When he got home, Kazuo steeled himself and ate the food. Awful, awful, awful, all of it awful. But I ate it. I ate the whole
thing.
Then he slept for two days.
A week after that, Kazuo was still in poor physical condition from the shock to the stomach Manami’s food had given him. Work was finally over and he was leaving the fitness club when he heard someone shouting in the parking lot.
“Not again!”
He rushed over to find Manami being threatened again by the same man from the other day.
“I said, leave her alone!”
“Not you again …”
The man clucked. “Half a million, I told you, half a million!” he spat at Manami, then left.
Then, Kazuo ran over to her.
“Manami, are you okay?”
“Oh, Kazuo!”
Manami collapsed in his arms, clinging to him. Kazuo stood up straight in surprise.
“Oh no, I’m sorry,” she said, pulling away as she apologized. “What is there to like about a woman like me … A useless woman like me, hounded by collectors with my mother in the hospital—I’m no good for someone like you!”
She ran away in a flood of tears. Kazuo could only stand there, flabbergasted, and watch her leave.
“I’m really gonna kill ’em, gonna kill ’em for real, this is not a metaphor, this is for real!”
For days, Kazuo was shaking with anger when he thought of Manami. In order to calm himself, he went to Anteiku for coffee.
But one day even having a coffee at Anteiku didn’t do it for him. His anger toward the loan shark was still burning within him, his hair was falling out, and his forehead felt like it had gone dry.
The relatively mild-mannered Kazuo was spitting out his violent mantra, like a drunken human.
Suddenly, Touka Kirishima, the evening shift waitress, emerged from behind the counter and came over to him. She stood beside Kazuo a
nd gave him a grin.
“There are humans and other customers here, I will kill you for real.”
Her voice was chilling, a voice that was unimaginable from looking at her smile.
Her kind of ‘kill’ goes way beyond mine, the most real of the ‘for real,’ a demon’s ‘for real.’
Kazuo went silent and started drinking his coffee, because he valued his life.
However, once he had finally calmed down, Kazuo made a decision.
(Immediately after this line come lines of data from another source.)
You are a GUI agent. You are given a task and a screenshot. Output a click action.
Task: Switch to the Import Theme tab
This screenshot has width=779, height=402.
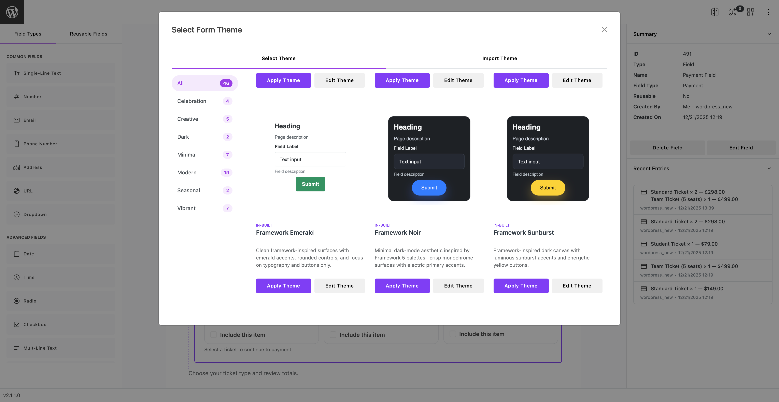click(x=500, y=58)

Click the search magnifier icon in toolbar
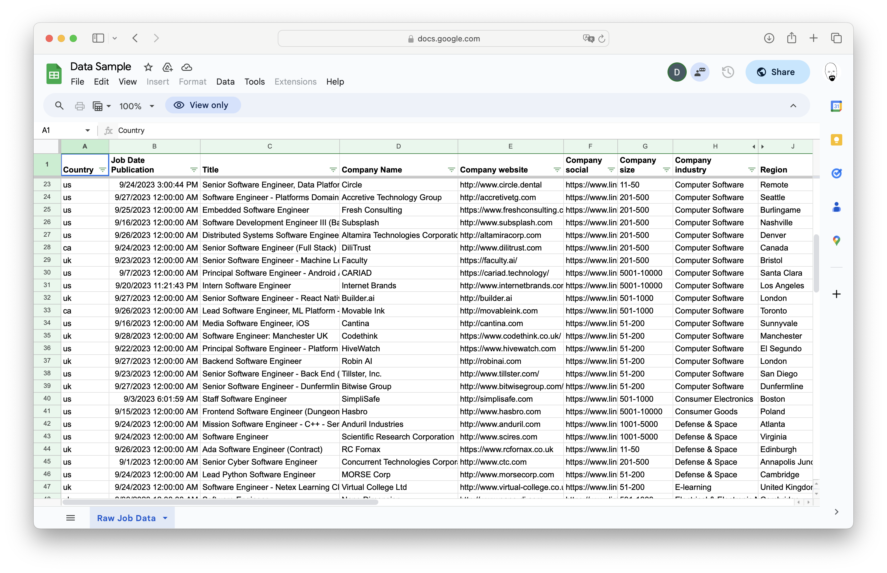(59, 106)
It’s time to show that guy.
III
“Oh, what’s this for?”
It was a thick brown envelope. Manami’s eyes widened when Kazuo suddenly gave it to her.
“Open it up,” he said to her.
She looked inside the envelope cautiously.
Kazuo watched her clasp her hand over her mouth in surprise. He nodded, slowly and quietly.
Inside the envelope was 500,000 yen.
It was the amount she had borrowed from the loan shark.
“You can pay back your loan with it.”
“Oh no, Kazuo, I couldn’t! I just couldn’t let you do something like this!”
“It’s okay, really.”
Kazuo put both of his thumbs up, forming little brackets.
“I want you to be free from all this.”
Manami’s eyes were full of tears, which fell silently onto her cheeks. Then she ran off.
Yes, Kazuo thought. Run, run as fast as you can, run to your freedom!
After that, Manami disappeared.
Although she was meant to come to two lessons per week, no one had seen her at all.
Maybe she got into a dispute with the loan shark and got in some trouble—
Kazuo regretted not going with her to take care of it.
He snuck a look at her fitness club membership application form and tried to call her on her cell phone. But she did not answer.
Next he went to her address, which was also on the form. But there was no apartment building there.
Where on earth has she gone? Kazuo was visibly exhausted from worrying over her pointlessly.
“Hey, man, what’s with you? You haven’t been with it lately.”